**TASK**: Each line of the data below holding the word "computer" must be copied.

(Saved entries)
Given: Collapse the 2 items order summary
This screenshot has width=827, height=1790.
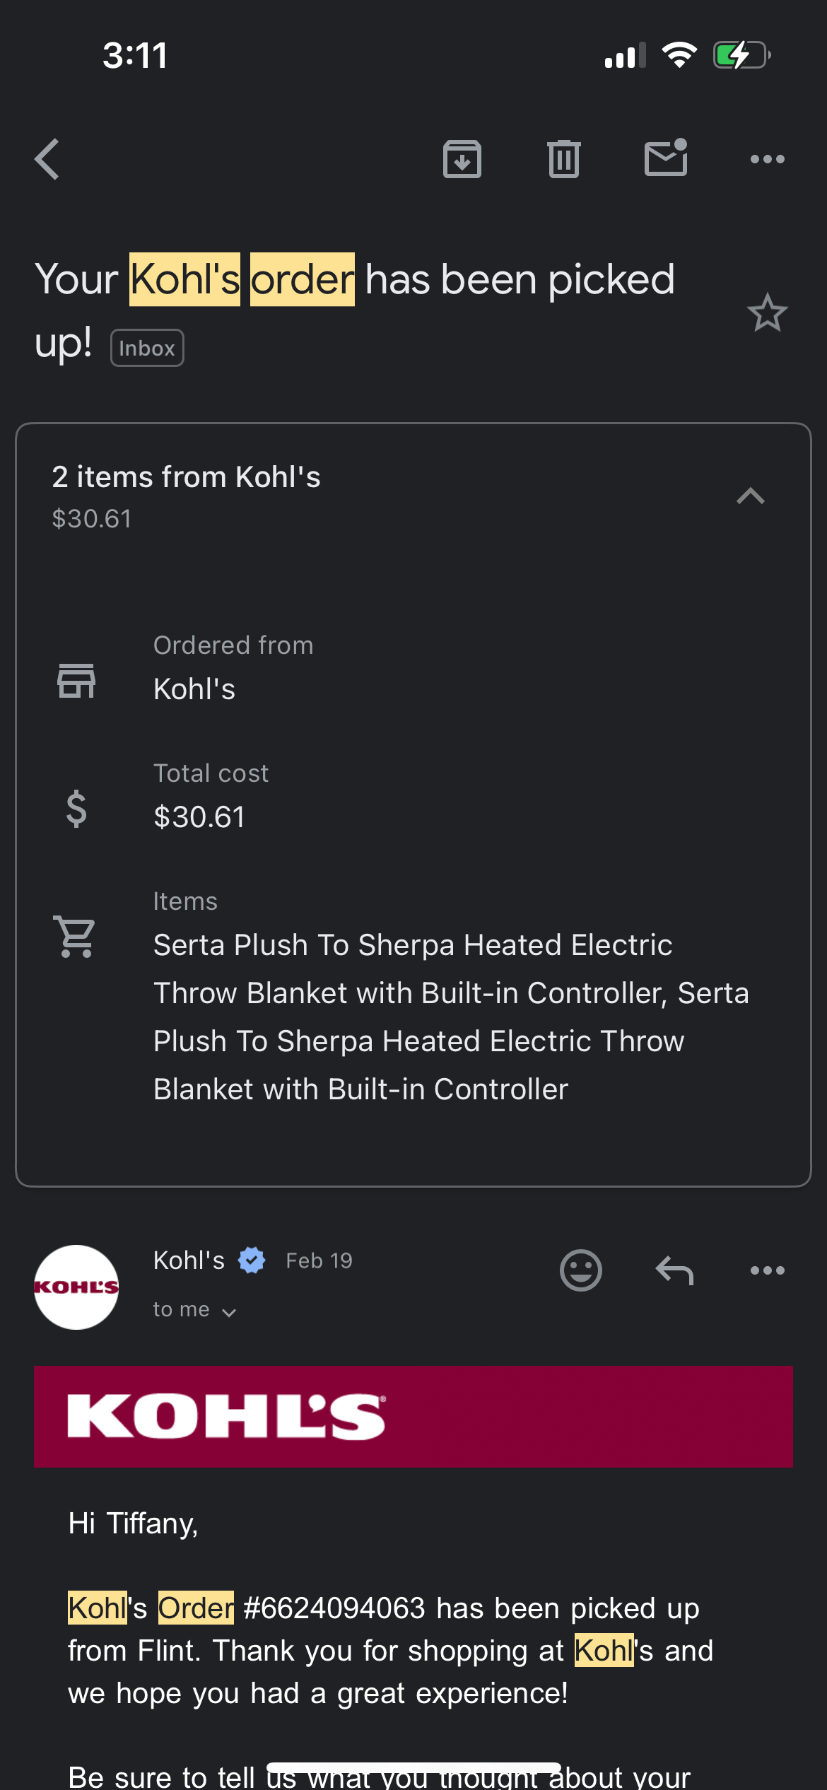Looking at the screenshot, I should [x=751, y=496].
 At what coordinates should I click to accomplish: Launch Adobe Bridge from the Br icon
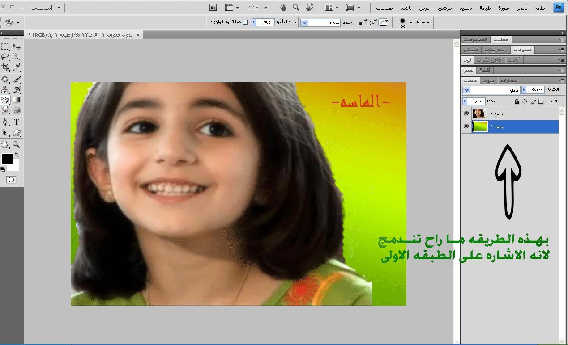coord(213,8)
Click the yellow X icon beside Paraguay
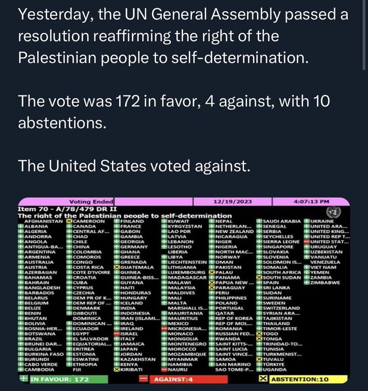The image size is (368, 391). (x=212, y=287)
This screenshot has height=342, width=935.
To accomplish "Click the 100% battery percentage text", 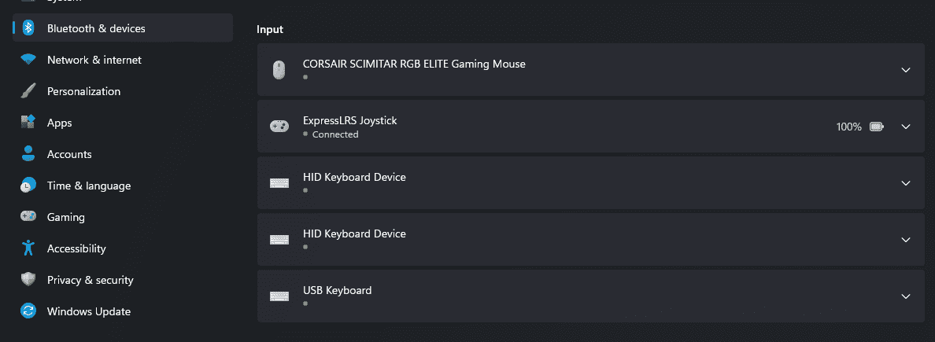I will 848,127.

...

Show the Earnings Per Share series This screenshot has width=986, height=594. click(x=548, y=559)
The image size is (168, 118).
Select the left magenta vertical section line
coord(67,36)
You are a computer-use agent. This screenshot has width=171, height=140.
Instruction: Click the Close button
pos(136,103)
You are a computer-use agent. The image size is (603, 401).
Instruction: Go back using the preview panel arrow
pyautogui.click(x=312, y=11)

**PROBLEM SOLUTION**:
You are a computer-use agent. This screenshot has width=171, height=140.
You are a computer-use agent. The image size is (603, 401).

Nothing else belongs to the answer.